Abstract

Carbonic anhydrase (CA) facilitates the rapid interconversion of carbon dioxide and bicarbonate. It is ubiquitous among organisms, and participates in numerous cellular processes. In several photoautotrophic marine organisms, CA facilitates uptake of inorganic carbon by catalyzing the reversible dehydration of bicarbonate to carbon dioxide, which diffuses more rapidly across cell membranes. In algal/invertebrate symbioses, this mechanism is correlated with significantly elevated CA activity in tissues where zooxanthellae are housed. Here, we determine whether elevated CA activity is also characteristic of tissues involved in inorganic carbon uptake by chemosynthetic invertebrates.
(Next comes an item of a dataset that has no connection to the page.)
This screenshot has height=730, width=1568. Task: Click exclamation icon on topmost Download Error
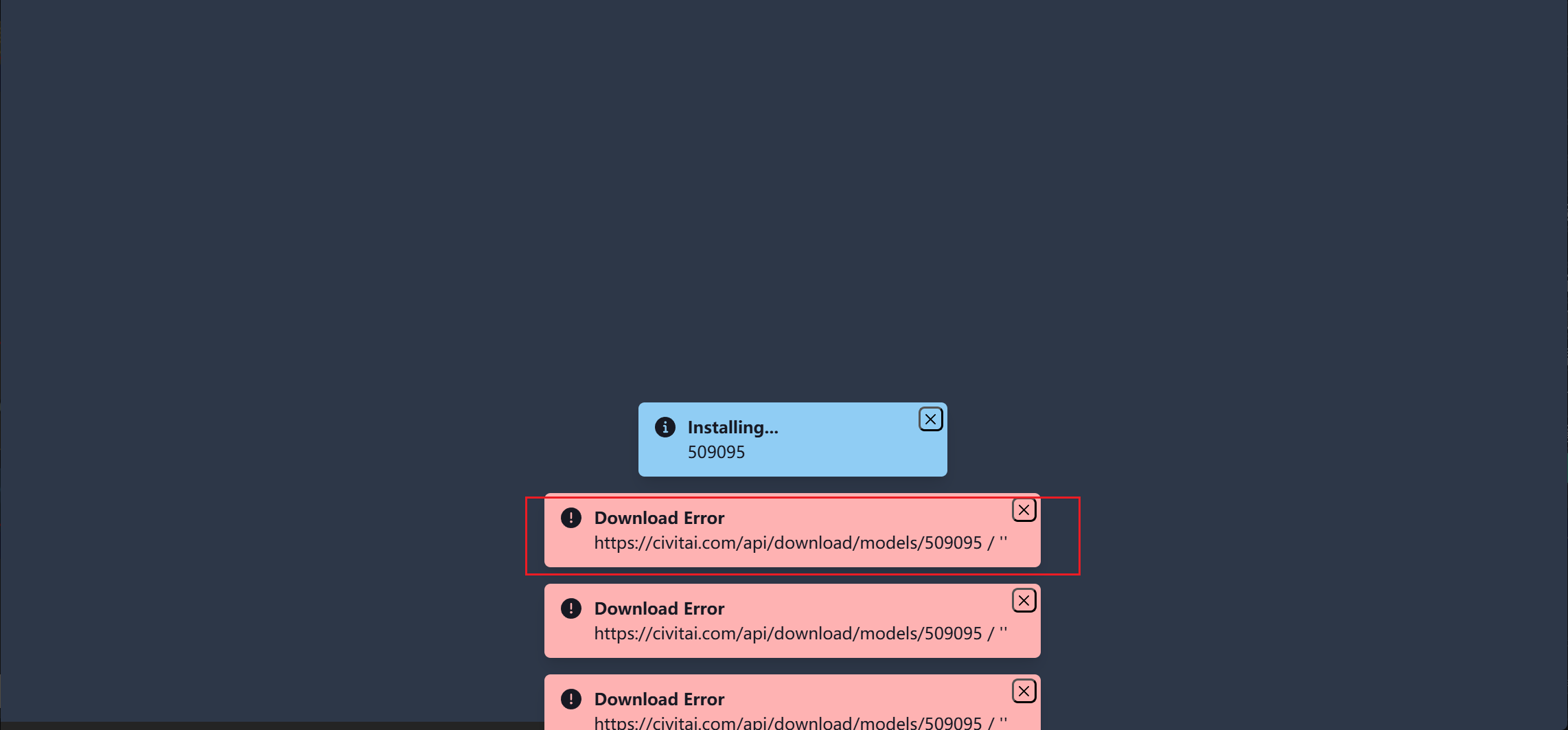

Measurements of CA activity in several chemosynthetic clam and vestimentiferan species indicate that CA facilitates inorganic carbon uptake, with high activities present in clam gill tissue, and vestimentiferan plume and trophosome tissues. However levels of CA activity among species varied widely, from very low in mytilids to extraordinarily high in some vesicomyids and vestimentiferans. High CA activity is generally correlated with other adaptations for control of internal chemical environments where symbionts are housed, such as the presence of serum-borne sulfide-binding moieties. These findings suggest that a CA-based mechanism of carbon uptake may be one of a suite of adaptations to provide symbionts with essential metabolites.